Riders are not paranoia — they are the failure history of the production written down so the next tour does not repeat it.
The test procedure
Show-control gear on a rider needs a test procedure with pass/fail criteria. This is the appendix that goes with the section above.
| Step | Action | Expected | Pass/Fail |
|---|---|---|---|
| 1 | Plug DualSense into audio cart Mac via USB-C. | Bridge UI shows "Connected — CFI-ZCT1W". | Hardware |
| 2 | Load show mapping profile. | SHA-256 matches rider value. Profile active. | Software |
| 3 | Press Triangle. | QLab fires cue 1.1, lighting cue 1.1, video cue 1.1 simultaneously, < 8 ms skew. | Integration |
| 4 | Hold L2 fully. | FOH-bound CC 11 reaches 127 within 30 ms of full depression. | Analogue |
| 5 | L1+R1 held 500 ms. | Show-stop macro fires. Audio fade, lights to house, video to black. | Safety |
| 6 | Unplug USB-C, replug. | Bridge auto-reconnects within 3 s, profile remains loaded. | Recovery |
| 7 | Power-cycle audio cart Mac. | Bridge autostarts, profile loads, controller re-detected without manual intervention. | Boot |
Every step needs an FOH or MON tick before the show goes live. Steps 5 and 7 are the non-negotiables — if the safety stop does not fire reliably, the gamepad does not run the show.

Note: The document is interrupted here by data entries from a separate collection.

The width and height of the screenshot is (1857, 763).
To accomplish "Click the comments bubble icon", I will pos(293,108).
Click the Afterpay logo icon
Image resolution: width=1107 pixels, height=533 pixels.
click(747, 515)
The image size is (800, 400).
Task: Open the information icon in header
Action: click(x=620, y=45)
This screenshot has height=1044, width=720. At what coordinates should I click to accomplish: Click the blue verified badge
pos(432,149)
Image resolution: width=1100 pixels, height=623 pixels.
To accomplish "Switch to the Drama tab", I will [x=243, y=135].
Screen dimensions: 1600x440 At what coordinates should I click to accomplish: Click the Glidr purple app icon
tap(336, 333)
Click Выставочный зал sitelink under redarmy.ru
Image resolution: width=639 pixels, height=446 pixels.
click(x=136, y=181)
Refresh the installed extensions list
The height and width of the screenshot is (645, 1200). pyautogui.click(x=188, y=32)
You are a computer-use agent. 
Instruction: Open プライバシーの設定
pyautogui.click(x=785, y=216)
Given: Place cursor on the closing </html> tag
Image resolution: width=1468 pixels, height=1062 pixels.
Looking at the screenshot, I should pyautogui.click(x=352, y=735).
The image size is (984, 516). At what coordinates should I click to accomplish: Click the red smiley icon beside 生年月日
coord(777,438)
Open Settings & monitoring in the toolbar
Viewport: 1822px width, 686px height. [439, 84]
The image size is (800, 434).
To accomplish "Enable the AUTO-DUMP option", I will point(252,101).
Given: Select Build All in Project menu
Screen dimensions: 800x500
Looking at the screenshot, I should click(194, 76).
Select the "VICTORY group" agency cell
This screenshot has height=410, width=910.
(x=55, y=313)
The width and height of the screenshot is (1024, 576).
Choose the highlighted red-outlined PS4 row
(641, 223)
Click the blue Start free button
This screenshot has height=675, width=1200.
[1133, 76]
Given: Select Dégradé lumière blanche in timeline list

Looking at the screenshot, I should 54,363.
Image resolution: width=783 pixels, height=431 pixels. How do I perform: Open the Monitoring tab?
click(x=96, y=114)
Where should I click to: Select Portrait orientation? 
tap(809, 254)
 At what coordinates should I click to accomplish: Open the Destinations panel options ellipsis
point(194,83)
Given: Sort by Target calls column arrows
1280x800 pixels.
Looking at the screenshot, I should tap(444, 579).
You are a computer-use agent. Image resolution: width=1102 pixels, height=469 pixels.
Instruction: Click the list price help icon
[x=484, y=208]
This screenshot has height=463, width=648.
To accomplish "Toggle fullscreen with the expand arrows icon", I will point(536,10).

Where the gamepad sits in the show file
Most tours that use a gamepad on the rider run it through QLab. The bridge emits MIDI; QLab listens; QLab fires the macro cue. Our QLab + DualSense post covers the actual mapping. The rider language above sits on top of that workflow.
For tours with significant lighting and video integration, the same gamepad MIDI feed can fan out to a Hippotizer media server or a DMX lighting console via a MIDI router. Each receiving system has its own line in the rider. Show-control on a tour is always a fan-out tree, not a single device.
Local crew tone — how to write it without being a jerk
Tour riders have a reputation for being aggressive. The gamepad line is new enough that local crews will not have seen it before, and tone matters when you want it to load in cleanly. A few rules:
- Explain the model number once. "DualSense (CFI-ZCT1W) — the official Sony unit, not a third-party clone, due to input latency variance."
- Provide the rider attachment with screenshots of the bridge UI in the correct state. The local IT/audio person has never opened it before.
- Name the version. "v1.3.0 or later" is friendlier than "must be exactly v1.3.0".
- Provide a number to call if anything in the spec is unclear. Most tour management has a production-tech hotline already.
Insurance, certification, and the production manager
Some venues require show-control gear to be PAT-tested (UK), C-Tick'd (AU), or UL listed (US). A consumer DualSense is fine on every standard we have run into, but cables are sometimes not — non-braided OEM cables from the box are usually PAT-passable but the gaffer-and-rigger braided cables we spec are not always. Provide certification paperwork with the rider attachment so the production manager does not have to chase it.
Put it on the rider, name the version, ship the test procedure. Then the local crew loads it the same way they load anything else — by following the spec. Universal Controller MIDI is the bridge half of that contract; the rest is paperwork.